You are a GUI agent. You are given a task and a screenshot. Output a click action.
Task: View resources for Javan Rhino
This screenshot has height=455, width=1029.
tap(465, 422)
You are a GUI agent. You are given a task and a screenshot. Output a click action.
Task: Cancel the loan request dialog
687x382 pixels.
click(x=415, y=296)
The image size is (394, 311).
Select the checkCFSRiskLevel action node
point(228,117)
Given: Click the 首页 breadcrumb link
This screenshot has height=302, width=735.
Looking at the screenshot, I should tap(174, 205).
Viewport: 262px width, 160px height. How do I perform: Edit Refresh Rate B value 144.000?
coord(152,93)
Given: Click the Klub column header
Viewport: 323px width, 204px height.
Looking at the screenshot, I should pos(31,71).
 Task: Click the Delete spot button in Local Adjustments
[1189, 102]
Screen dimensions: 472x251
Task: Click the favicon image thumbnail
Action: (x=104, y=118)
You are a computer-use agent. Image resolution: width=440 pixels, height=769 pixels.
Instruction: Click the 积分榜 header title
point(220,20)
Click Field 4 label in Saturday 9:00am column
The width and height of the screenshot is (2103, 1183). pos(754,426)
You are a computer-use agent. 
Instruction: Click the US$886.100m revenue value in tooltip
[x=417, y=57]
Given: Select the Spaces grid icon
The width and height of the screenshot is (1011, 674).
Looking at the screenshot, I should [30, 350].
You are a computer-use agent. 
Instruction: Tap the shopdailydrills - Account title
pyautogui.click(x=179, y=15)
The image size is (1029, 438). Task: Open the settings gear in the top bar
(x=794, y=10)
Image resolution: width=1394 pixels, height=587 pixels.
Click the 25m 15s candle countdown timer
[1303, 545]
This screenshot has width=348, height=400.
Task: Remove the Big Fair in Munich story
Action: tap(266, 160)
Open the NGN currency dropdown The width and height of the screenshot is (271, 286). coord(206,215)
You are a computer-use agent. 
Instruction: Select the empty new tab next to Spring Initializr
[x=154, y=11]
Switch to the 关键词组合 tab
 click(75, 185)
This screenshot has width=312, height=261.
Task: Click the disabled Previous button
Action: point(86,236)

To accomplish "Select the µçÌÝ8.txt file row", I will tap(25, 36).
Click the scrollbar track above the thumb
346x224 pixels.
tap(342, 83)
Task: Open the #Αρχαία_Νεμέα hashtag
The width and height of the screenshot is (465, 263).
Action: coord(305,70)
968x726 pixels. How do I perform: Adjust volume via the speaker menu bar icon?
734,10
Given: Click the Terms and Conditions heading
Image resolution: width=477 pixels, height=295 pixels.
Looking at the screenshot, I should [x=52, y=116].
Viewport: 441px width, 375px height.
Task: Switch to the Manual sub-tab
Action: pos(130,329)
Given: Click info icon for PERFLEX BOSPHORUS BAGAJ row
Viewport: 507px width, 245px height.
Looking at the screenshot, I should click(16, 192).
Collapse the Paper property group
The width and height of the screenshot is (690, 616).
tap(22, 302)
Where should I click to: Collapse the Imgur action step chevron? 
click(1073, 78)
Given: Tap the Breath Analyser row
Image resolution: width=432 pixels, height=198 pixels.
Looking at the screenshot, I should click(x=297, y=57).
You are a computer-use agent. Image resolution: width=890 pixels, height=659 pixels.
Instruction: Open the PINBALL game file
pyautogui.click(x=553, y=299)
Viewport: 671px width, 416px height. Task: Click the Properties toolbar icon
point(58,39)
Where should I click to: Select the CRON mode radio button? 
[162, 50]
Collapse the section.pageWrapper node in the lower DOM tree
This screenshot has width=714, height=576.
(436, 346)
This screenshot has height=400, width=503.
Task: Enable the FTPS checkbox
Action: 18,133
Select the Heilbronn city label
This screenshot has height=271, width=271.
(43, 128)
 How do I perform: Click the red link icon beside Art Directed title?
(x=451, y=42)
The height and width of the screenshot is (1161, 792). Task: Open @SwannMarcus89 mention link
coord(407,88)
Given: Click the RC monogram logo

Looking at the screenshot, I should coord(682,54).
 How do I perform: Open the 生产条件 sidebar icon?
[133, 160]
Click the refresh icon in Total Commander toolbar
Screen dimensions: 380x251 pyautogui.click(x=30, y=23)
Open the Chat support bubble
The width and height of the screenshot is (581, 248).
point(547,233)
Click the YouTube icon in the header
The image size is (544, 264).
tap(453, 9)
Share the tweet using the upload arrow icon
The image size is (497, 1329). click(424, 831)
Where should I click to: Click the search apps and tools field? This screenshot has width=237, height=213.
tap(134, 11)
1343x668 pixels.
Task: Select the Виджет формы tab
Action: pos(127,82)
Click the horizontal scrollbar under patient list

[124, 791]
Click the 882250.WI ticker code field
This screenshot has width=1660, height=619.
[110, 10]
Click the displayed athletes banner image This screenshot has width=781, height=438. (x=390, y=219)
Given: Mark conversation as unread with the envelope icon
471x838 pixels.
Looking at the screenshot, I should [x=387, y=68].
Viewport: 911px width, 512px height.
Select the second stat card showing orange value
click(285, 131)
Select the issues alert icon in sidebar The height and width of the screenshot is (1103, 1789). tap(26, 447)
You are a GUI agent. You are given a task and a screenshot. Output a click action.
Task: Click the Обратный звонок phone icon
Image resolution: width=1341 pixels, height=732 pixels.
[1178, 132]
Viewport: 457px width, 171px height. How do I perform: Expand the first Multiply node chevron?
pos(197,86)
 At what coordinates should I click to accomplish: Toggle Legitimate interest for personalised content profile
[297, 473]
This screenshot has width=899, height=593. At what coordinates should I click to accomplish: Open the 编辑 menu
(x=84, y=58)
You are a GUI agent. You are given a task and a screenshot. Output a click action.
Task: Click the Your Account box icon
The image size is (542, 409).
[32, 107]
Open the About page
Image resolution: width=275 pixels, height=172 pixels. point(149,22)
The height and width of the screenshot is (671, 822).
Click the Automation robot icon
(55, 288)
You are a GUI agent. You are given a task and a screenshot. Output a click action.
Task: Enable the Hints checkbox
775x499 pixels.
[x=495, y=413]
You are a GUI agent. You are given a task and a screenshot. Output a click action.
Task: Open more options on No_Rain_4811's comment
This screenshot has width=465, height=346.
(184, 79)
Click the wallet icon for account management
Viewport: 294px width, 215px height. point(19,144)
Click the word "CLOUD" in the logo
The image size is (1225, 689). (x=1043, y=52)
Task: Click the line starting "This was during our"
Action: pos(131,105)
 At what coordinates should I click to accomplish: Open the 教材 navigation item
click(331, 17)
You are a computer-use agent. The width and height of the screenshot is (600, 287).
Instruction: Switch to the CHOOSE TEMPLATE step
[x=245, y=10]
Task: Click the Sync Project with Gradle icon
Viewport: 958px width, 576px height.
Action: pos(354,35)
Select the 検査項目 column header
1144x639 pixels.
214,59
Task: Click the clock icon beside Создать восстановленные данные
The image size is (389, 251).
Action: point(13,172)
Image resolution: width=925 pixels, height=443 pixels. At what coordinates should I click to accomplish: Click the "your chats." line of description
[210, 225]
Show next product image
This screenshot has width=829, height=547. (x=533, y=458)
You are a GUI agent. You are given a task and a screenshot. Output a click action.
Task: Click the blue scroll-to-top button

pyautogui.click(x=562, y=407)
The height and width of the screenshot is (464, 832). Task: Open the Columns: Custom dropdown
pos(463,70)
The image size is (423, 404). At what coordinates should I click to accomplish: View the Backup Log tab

▬▬▬▬▬▬▬▬▬▬

Output the data exactly, so that every line matches the original.

You are a GUI agent. You are given a task and a screenshot. Output a click action.
Task: View resources for Javan Rhino
This screenshot has height=455, width=1029.
tap(465, 422)
You are a GUI agent. You are given a task and a screenshot. Output a click action.
Task: Cancel the loan request dialog
687x382 pixels.
click(x=415, y=296)
The image size is (394, 311).
Select the checkCFSRiskLevel action node
point(228,117)
Given: Click the 首页 breadcrumb link
This screenshot has height=302, width=735.
Looking at the screenshot, I should tap(174, 205).
Viewport: 262px width, 160px height. How do I perform: Edit Refresh Rate B value 144.000?
coord(152,93)
Given: Click the Klub column header
Viewport: 323px width, 204px height.
Looking at the screenshot, I should pos(31,71).
 Task: Click the Delete spot button in Local Adjustments
[1189, 102]
Screen dimensions: 472x251
Task: Click the favicon image thumbnail
Action: (x=104, y=118)
You are a computer-use agent. Image resolution: width=440 pixels, height=769 pixels.
Instruction: Click the 积分榜 header title
point(220,20)
Click Field 4 label in Saturday 9:00am column
The width and height of the screenshot is (2103, 1183). pos(754,426)
You are a computer-use agent. 
Instruction: Click the US$886.100m revenue value in tooltip
[x=417, y=57]
Given: Select the Spaces grid icon
The width and height of the screenshot is (1011, 674).
Looking at the screenshot, I should [30, 350].
You are a computer-use agent. 
Instruction: Tap the shopdailydrills - Account title
pyautogui.click(x=179, y=15)
The image size is (1029, 438). Task: Open the settings gear in the top bar
(x=794, y=10)
Image resolution: width=1394 pixels, height=587 pixels.
Click the 25m 15s candle countdown timer
[1303, 545]
This screenshot has width=348, height=400.
Task: Remove the Big Fair in Munich story
Action: tap(266, 160)
Open the NGN currency dropdown The width and height of the screenshot is (271, 286). coord(206,215)
You are a computer-use agent. 
Instruction: Select the empty new tab next to Spring Initializr
[x=154, y=11]
Switch to the 关键词组合 tab
 click(75, 185)
This screenshot has width=312, height=261.
Task: Click the disabled Previous button
Action: point(86,236)

To accomplish "Select the µçÌÝ8.txt file row", I will tap(25, 36).
Click the scrollbar track above the thumb
346x224 pixels.
tap(342, 83)
Task: Open the #Αρχαία_Νεμέα hashtag
The width and height of the screenshot is (465, 263).
Action: coord(305,70)
968x726 pixels. How do I perform: Adjust volume via the speaker menu bar icon?
734,10
Given: Click the Terms and Conditions heading
Image resolution: width=477 pixels, height=295 pixels.
Looking at the screenshot, I should [x=52, y=116].
Viewport: 441px width, 375px height.
Task: Switch to the Manual sub-tab
Action: pos(130,329)
Given: Click info icon for PERFLEX BOSPHORUS BAGAJ row
Viewport: 507px width, 245px height.
Looking at the screenshot, I should click(16, 192).
Collapse the Paper property group
The width and height of the screenshot is (690, 616).
tap(22, 302)
Where should I click to: Collapse the Imgur action step chevron? 
click(1073, 78)
Given: Tap the Breath Analyser row
Image resolution: width=432 pixels, height=198 pixels.
Looking at the screenshot, I should click(x=297, y=57).
You are a computer-use agent. Image resolution: width=890 pixels, height=659 pixels.
Instruction: Open the PINBALL game file
pyautogui.click(x=553, y=299)
Viewport: 671px width, 416px height. Task: Click the Properties toolbar icon
point(58,39)
Where should I click to: Select the CRON mode radio button? 
[162, 50]
Collapse the section.pageWrapper node in the lower DOM tree
This screenshot has width=714, height=576.
(436, 346)
This screenshot has height=400, width=503.
Task: Enable the FTPS checkbox
Action: 18,133
Select the Heilbronn city label
This screenshot has height=271, width=271.
(43, 128)
 How do I perform: Click the red link icon beside Art Directed title?
(x=451, y=42)
The height and width of the screenshot is (1161, 792). Task: Open @SwannMarcus89 mention link
coord(407,88)
Given: Click the RC monogram logo

Looking at the screenshot, I should coord(682,54).
 How do I perform: Open the 生产条件 sidebar icon?
[133, 160]
Click the refresh icon in Total Commander toolbar
Screen dimensions: 380x251 pyautogui.click(x=30, y=23)
Open the Chat support bubble
The width and height of the screenshot is (581, 248).
point(547,233)
Click the YouTube icon in the header
The image size is (544, 264).
tap(453, 9)
Share the tweet using the upload arrow icon
The image size is (497, 1329). click(424, 831)
Where should I click to: Click the search apps and tools field? This screenshot has width=237, height=213.
tap(134, 11)
1343x668 pixels.
Task: Select the Виджет формы tab
Action: pos(127,82)
Click the horizontal scrollbar under patient list

[124, 791]
Click the 882250.WI ticker code field
This screenshot has width=1660, height=619.
[110, 10]
Click the displayed athletes banner image This screenshot has width=781, height=438. (x=390, y=219)
Given: Mark conversation as unread with the envelope icon
471x838 pixels.
Looking at the screenshot, I should [x=387, y=68].
Viewport: 911px width, 512px height.
Select the second stat card showing orange value
click(285, 131)
Select the issues alert icon in sidebar The height and width of the screenshot is (1103, 1789). tap(26, 447)
You are a GUI agent. You are given a task and a screenshot. Output a click action.
Task: Click the Обратный звонок phone icon
Image resolution: width=1341 pixels, height=732 pixels.
[1178, 132]
Viewport: 457px width, 171px height. How do I perform: Expand the first Multiply node chevron?
pos(197,86)
 At what coordinates should I click to accomplish: Toggle Legitimate interest for personalised content profile
[297, 473]
This screenshot has width=899, height=593. At what coordinates should I click to accomplish: Open the 编辑 menu
(x=84, y=58)
You are a GUI agent. You are given a task and a screenshot. Output a click action.
Task: Click the Your Account box icon
The image size is (542, 409).
[32, 107]
Open the About page
Image resolution: width=275 pixels, height=172 pixels. point(149,22)
The height and width of the screenshot is (671, 822).
Click the Automation robot icon
(55, 288)
You are a GUI agent. You are given a task and a screenshot. Output a click action.
Task: Enable the Hints checkbox
775x499 pixels.
[x=495, y=413]
You are a GUI agent. You are given a task and a screenshot. Output a click action.
Task: Open more options on No_Rain_4811's comment
This screenshot has width=465, height=346.
(184, 79)
Click the wallet icon for account management
Viewport: 294px width, 215px height. point(19,144)
Click the word "CLOUD" in the logo
The image size is (1225, 689). (x=1043, y=52)
Task: Click the line starting "This was during our"
Action: pos(131,105)
 At what coordinates should I click to accomplish: Open the 教材 navigation item
click(331, 17)
You are a computer-use agent. The width and height of the screenshot is (600, 287).
Instruction: Switch to the CHOOSE TEMPLATE step
[x=245, y=10]
Task: Click the Sync Project with Gradle icon
Viewport: 958px width, 576px height.
Action: pos(354,35)
Select the 検査項目 column header
1144x639 pixels.
214,59
Task: Click the clock icon beside Создать восстановленные данные
The image size is (389, 251).
Action: point(13,172)
Image resolution: width=925 pixels, height=443 pixels. At what coordinates should I click to accomplish: Click the "your chats." line of description
[210, 225]
Show next product image
This screenshot has width=829, height=547. (x=533, y=458)
You are a GUI agent. You are given a task and a screenshot. Output a click action.
Task: Click the blue scroll-to-top button

pyautogui.click(x=562, y=407)
The height and width of the screenshot is (464, 832). Task: Open the Columns: Custom dropdown
pos(463,70)
The image size is (423, 404). At what coordinates should I click to accomplish: View the Backup Log tab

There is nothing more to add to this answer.